Current-address fraud is a type of ID crime that requires a superior level of sophistication from the perpetrator. It involves obtaining accurate personal information about a victim and impersonating them using details of their current, rather than a previous, address.
Current-address fraud makes false applications for credit seem more legitimate, and can help to make it much more difficult for businesses to detect identity crime.
Identity fraud increases
According to Cifas, identity fraud increased by 32% in 2009. Current-address fraud accounted for 55% of all identity fraud recorded last year, compared with just 31% in 2008.
This increase in current-address fraud represents what the fraud prevention service calls a ‘staggering 78% rise in just 12 months’.

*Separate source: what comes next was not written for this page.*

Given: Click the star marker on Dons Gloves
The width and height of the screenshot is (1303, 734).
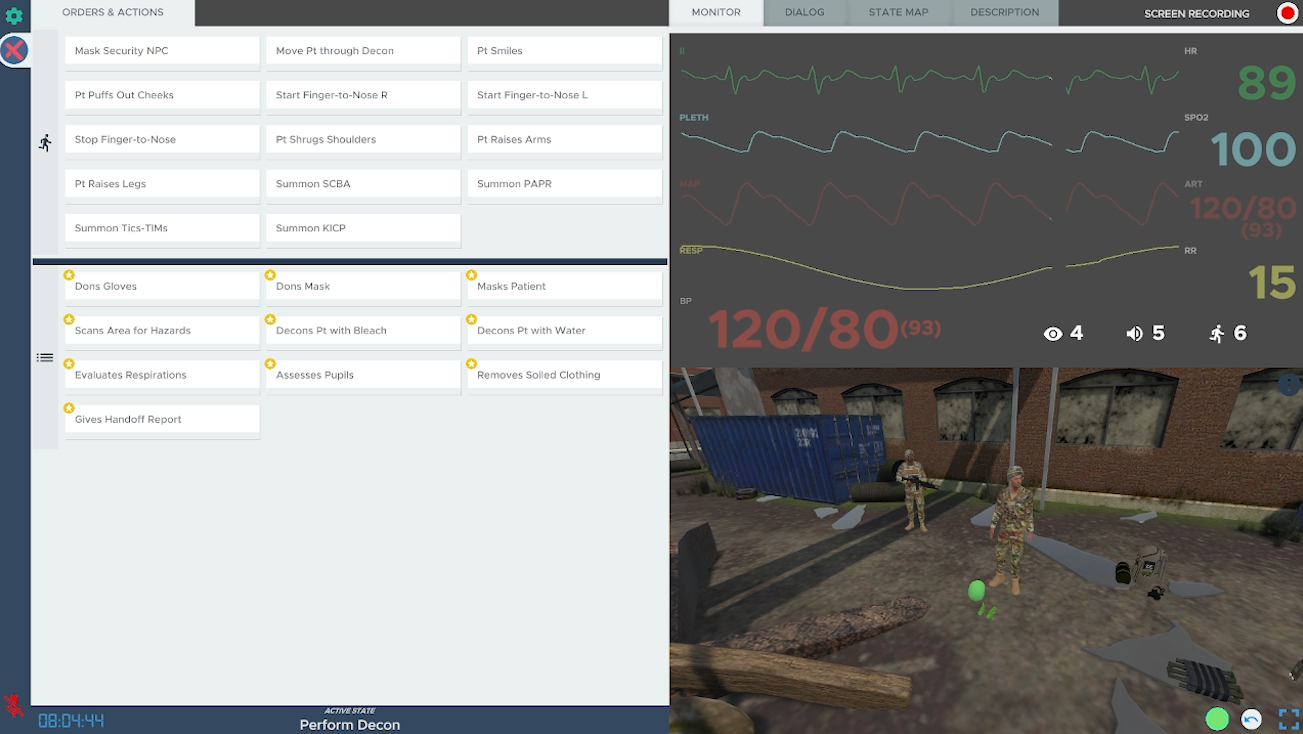Looking at the screenshot, I should (69, 275).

Current-address fraud on bank accounts and plastic card accounts increased in 2009, Cifas says, with nearly 85% of the fraud committed on mail order accounts last year done by criminals in possession of victims’ current addresses.
Identity theft protection
Richard Hurley, CIFAS communications manager, commented: ‘Consumers must be increasingly aware and vigilant – and ensure that they protect all of their details.
‘Not only must consumers dispose of physical details in a secure manner, they must also ensure that sensitive electronic documents are kept separate from each other. Scanned documents and account details must, preferably, not be kept on computer hard drives but, more preferably, be backed up on discs. Full virus and malware protection products must also be in place.’